[Opening Material provided section]
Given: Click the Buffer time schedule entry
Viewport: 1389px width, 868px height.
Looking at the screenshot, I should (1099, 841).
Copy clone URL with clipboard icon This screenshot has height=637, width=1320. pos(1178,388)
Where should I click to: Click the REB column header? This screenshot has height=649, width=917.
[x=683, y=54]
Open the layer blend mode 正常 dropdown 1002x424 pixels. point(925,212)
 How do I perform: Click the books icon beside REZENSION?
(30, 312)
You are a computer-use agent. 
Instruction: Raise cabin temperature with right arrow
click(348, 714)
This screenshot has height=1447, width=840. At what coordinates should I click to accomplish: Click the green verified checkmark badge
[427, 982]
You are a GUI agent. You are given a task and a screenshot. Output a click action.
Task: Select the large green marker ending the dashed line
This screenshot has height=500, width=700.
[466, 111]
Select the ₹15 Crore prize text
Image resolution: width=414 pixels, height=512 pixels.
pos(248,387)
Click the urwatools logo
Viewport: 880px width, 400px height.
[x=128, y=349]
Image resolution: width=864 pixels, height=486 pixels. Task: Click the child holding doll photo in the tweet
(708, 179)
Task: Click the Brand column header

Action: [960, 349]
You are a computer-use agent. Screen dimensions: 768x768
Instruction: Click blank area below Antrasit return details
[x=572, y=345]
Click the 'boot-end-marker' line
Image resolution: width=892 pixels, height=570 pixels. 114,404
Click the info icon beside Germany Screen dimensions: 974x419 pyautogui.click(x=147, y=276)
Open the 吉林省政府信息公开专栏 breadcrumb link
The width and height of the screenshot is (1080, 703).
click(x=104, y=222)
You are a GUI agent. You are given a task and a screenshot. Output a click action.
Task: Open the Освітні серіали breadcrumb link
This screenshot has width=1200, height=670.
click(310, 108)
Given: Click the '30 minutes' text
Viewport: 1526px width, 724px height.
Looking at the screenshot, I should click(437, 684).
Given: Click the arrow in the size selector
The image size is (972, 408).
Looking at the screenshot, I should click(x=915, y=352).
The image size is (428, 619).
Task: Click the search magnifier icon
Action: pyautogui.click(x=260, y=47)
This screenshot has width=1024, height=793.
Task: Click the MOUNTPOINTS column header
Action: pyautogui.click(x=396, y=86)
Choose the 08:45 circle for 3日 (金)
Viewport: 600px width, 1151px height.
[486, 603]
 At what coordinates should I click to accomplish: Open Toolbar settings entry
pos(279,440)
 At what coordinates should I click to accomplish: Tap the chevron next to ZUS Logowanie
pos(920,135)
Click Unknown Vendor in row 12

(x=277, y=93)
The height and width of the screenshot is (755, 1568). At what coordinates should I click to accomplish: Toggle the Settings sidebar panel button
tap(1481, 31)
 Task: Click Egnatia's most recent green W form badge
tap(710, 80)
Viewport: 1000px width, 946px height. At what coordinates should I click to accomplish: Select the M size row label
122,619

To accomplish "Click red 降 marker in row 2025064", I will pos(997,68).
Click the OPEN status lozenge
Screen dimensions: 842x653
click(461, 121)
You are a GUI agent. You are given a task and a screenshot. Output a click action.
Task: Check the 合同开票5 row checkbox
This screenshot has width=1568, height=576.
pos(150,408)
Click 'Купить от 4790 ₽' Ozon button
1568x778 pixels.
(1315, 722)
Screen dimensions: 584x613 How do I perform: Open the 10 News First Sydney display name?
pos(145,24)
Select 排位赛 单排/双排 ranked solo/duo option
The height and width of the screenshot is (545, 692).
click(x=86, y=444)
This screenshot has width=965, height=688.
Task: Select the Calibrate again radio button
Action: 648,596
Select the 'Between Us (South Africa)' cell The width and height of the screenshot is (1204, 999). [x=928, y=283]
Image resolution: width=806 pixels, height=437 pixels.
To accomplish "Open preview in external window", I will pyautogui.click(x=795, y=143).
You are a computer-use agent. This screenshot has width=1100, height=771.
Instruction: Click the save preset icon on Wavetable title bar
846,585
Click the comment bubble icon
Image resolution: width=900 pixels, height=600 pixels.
[Closing Material provided section]
A complete, exact copy of the material is required.

Given: Click the Buffer time schedule entry
Viewport: 1389px width, 868px height.
Looking at the screenshot, I should (1099, 841).
Copy clone URL with clipboard icon This screenshot has height=637, width=1320. pos(1178,388)
Where should I click to: Click the REB column header? This screenshot has height=649, width=917.
[x=683, y=54]
Open the layer blend mode 正常 dropdown 1002x424 pixels. point(925,212)
 How do I perform: Click the books icon beside REZENSION?
(30, 312)
You are a computer-use agent. 
Instruction: Raise cabin temperature with right arrow
click(348, 714)
This screenshot has height=1447, width=840. At what coordinates should I click to accomplish: Click the green verified checkmark badge
[427, 982]
You are a GUI agent. You are given a task and a screenshot. Output a click action.
Task: Select the large green marker ending the dashed line
This screenshot has height=500, width=700.
[466, 111]
Select the ₹15 Crore prize text
Image resolution: width=414 pixels, height=512 pixels.
pos(248,387)
Click the urwatools logo
Viewport: 880px width, 400px height.
[x=128, y=349]
Image resolution: width=864 pixels, height=486 pixels. Task: Click the child holding doll photo in the tweet
(708, 179)
Task: Click the Brand column header

Action: [960, 349]
You are a computer-use agent. Screen dimensions: 768x768
Instruction: Click blank area below Antrasit return details
[x=572, y=345]
Click the 'boot-end-marker' line
Image resolution: width=892 pixels, height=570 pixels. 114,404
Click the info icon beside Germany Screen dimensions: 974x419 pyautogui.click(x=147, y=276)
Open the 吉林省政府信息公开专栏 breadcrumb link
The width and height of the screenshot is (1080, 703).
click(x=104, y=222)
You are a GUI agent. You are given a task and a screenshot. Output a click action.
Task: Open the Освітні серіали breadcrumb link
This screenshot has width=1200, height=670.
click(310, 108)
Given: Click the '30 minutes' text
Viewport: 1526px width, 724px height.
Looking at the screenshot, I should click(437, 684).
Given: Click the arrow in the size selector
The image size is (972, 408).
Looking at the screenshot, I should click(x=915, y=352).
The image size is (428, 619).
Task: Click the search magnifier icon
Action: pyautogui.click(x=260, y=47)
This screenshot has width=1024, height=793.
Task: Click the MOUNTPOINTS column header
Action: pyautogui.click(x=396, y=86)
Choose the 08:45 circle for 3日 (金)
Viewport: 600px width, 1151px height.
[486, 603]
 At what coordinates should I click to accomplish: Open Toolbar settings entry
pos(279,440)
 At what coordinates should I click to accomplish: Tap the chevron next to ZUS Logowanie
pos(920,135)
Click Unknown Vendor in row 12

(x=277, y=93)
The height and width of the screenshot is (755, 1568). At what coordinates should I click to accomplish: Toggle the Settings sidebar panel button
tap(1481, 31)
 Task: Click Egnatia's most recent green W form badge
tap(710, 80)
Viewport: 1000px width, 946px height. At what coordinates should I click to accomplish: Select the M size row label
122,619

To accomplish "Click red 降 marker in row 2025064", I will pos(997,68).
Click the OPEN status lozenge
Screen dimensions: 842x653
click(461, 121)
You are a GUI agent. You are given a task and a screenshot. Output a click action.
Task: Check the 合同开票5 row checkbox
This screenshot has width=1568, height=576.
pos(150,408)
Click 'Купить от 4790 ₽' Ozon button
1568x778 pixels.
(1315, 722)
Screen dimensions: 584x613 How do I perform: Open the 10 News First Sydney display name?
pos(145,24)
Select 排位赛 单排/双排 ranked solo/duo option
The height and width of the screenshot is (545, 692).
click(x=86, y=444)
This screenshot has width=965, height=688.
Task: Select the Calibrate again radio button
Action: 648,596
Select the 'Between Us (South Africa)' cell The width and height of the screenshot is (1204, 999). [x=928, y=283]
Image resolution: width=806 pixels, height=437 pixels.
To accomplish "Open preview in external window", I will pyautogui.click(x=795, y=143).
You are a computer-use agent. This screenshot has width=1100, height=771.
Instruction: Click the save preset icon on Wavetable title bar
846,585
Click the comment bubble icon
Image resolution: width=900 pixels, height=600 pixels.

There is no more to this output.